Written exercise A:
In the unit standard on determining differences in height, rewrite the paragraph beginning "Conventional surveying instruments refer to" as a short bulleted list that keeps its main facts.

----- Passage given -----

23878 Determine differences in height for survey practice



|Title |Determine differences in height for survey practice |

|Level |4 |Credits |7 |

|Purpose |This unit standard is for people who are working, or who intend to work, in the surveying profession as|

| |a survey technician. |

| | |

| |People credited with this unit standard are able to: describe the accuracy capabilities and ranges of |

| |surveying instruments for measuring differences in height; explain methods for measuring differences in|

| |height using conventional surveying instruments; explain errors and reductions in measuring differences|

| |in height; prepare to determine vertical heights for surveying using conventional surveying |

| |instruments; record and reduce field observations for differences in height; and determine height |

| |differences and reduce levels for different topography. |

|Classification |Surveying > Survey Practice |

|Available grade |Achieved |

Guidance Information

1 The following legislation and documentation must be complied with:

Cadastral Survey Act 2002;

Price, WF, and Uren, J, Surveying for Engineers (UK: Palgrave Macmillan, 2005), available at ;

Standards specified by Land Information New Zealand are available on the geodetic information pages at ;

instrument specifications;

job specifications;

manufacturers’ instructions.

2 Definitions

GPS refers to the United States NAVSTAR GPS or Navigation Signal Timing and Ranging Global Positioning System.

Conventional surveying instruments refer to surveying instruments such as tape, steel bands, levels, sextants, theodolites and total stations, and exclude data receivers for global navigational satellite systems.

Workplace procedures refer to documented procedures specific to an enterprise which set out the quality management requirements for the business practice and activities of that enterprise.

Outcomes and performance criteria

Outcome 1

Describe the accuracy capabilities and ranges of surveying instruments for measuring differences in height.

Range instruments – theodolite, total station, optical level, laser level, digital level, sextant, abney level;

evidence is required of at least three items of equipment.

Performance criteria

1.1 The accuracy and range of surveying instruments for measuring differences in height are explained in accordance with instrument specifications.

1.2 The appropriateness of surveying instruments for measuring differences in height is explained in terms of achieving specified accuracy.

----- Record excerpts -----

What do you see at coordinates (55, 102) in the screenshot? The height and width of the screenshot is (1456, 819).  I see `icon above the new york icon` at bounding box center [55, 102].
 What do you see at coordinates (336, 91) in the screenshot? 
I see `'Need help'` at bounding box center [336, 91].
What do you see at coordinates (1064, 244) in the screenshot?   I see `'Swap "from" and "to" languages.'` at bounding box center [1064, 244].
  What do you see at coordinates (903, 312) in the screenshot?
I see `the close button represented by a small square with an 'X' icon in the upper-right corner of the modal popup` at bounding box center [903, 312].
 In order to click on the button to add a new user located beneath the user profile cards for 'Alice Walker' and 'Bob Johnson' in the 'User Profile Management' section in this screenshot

-----

Written exercise B:
Echo the part of the listing that opens with the line containing "What do you see at coordinates (903, 312)" and runs through the end of the listing, both ends included.

Right answer A:
Conventional surveying instruments:
- include tape, steel bands, levels, sextants, theodolites and total stations
- exclude data receivers for global navigational satellite systems

Right answer B:
  What do you see at coordinates (903, 312) in the screenshot?
I see `the close button represented by a small square with an 'X' icon in the upper-right corner of the modal popup` at bounding box center [903, 312].
 In order to click on the button to add a new user located beneath the user profile cards for 'Alice Walker' and 'Bob Johnson' in the 'User Profile Management' section in this screenshot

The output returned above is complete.